May 1, 2014 / 1:30 PM / 5 years ago

Canada manufacturing growth cools in April

TORONTO, May 1 (Reuters) - The pace of growth in the Canadian manufacturing sector cooled slightly in April as new orders slowed, though employment rose to its strongest level in five months, data showed on Thursday.

The RBC Canadian Manufacturing Purchasing Managers’ index (PMI), a measure of manufacturing business conditions, slipped to a seasonally adjusted 52.9 last month from 53.3 in March.
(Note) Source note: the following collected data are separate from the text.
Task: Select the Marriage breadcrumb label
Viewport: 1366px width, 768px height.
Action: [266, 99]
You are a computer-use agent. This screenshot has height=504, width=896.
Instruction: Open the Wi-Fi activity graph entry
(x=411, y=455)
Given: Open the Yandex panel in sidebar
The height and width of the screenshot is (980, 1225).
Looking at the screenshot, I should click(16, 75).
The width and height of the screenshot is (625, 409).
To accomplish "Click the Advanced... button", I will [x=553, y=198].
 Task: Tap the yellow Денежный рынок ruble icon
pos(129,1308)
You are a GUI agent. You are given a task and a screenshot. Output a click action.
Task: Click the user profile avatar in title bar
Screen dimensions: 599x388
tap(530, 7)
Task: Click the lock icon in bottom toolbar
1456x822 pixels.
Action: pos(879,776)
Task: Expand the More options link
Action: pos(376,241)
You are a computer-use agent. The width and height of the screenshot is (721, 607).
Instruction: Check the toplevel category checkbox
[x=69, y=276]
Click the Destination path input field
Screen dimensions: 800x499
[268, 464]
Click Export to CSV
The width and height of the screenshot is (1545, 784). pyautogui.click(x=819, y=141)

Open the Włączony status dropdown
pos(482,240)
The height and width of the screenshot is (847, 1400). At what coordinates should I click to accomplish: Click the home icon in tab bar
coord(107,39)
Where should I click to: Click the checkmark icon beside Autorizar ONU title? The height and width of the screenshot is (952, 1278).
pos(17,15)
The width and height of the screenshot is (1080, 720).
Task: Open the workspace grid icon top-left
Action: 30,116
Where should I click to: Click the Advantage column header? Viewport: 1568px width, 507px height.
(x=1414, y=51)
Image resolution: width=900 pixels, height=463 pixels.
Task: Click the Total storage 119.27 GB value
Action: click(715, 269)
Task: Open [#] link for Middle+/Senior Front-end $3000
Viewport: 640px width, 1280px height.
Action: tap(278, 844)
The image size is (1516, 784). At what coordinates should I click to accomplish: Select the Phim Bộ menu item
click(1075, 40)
A reading above 50 shows growth in the sector.

Weather-related supply chain disruptions persisted in April, leading to longer delivery times and a rise in backlogs of work, the report said.

The forward-looking new orders gauge fell to 52.6 from 53.4, while new export orders edged down to 51.6 from 52.4.

The employment measure rose to 52 from 50.8, its highest level since November and boding well ahead of next week’s larger unemployment report for April.

Despite the dip in growth, the continued expansion of the sector remains encouraging, said Craig Wright, chief economist at Royal Bank of Canada.

“Our bottom line continues to be that a strengthening U.S. economy, alongside a more competitive Canadian dollar, will support improving conditions for Canada’s manufacturers in the near-term,” Wright said in a statement.

While a weaker Canadian dollar could help some manufacturers be more competitive, the lower currency continued to push input costs higher. Still, the pace of the increase moderated, with the input prices index easing to 66.2 from 68.2.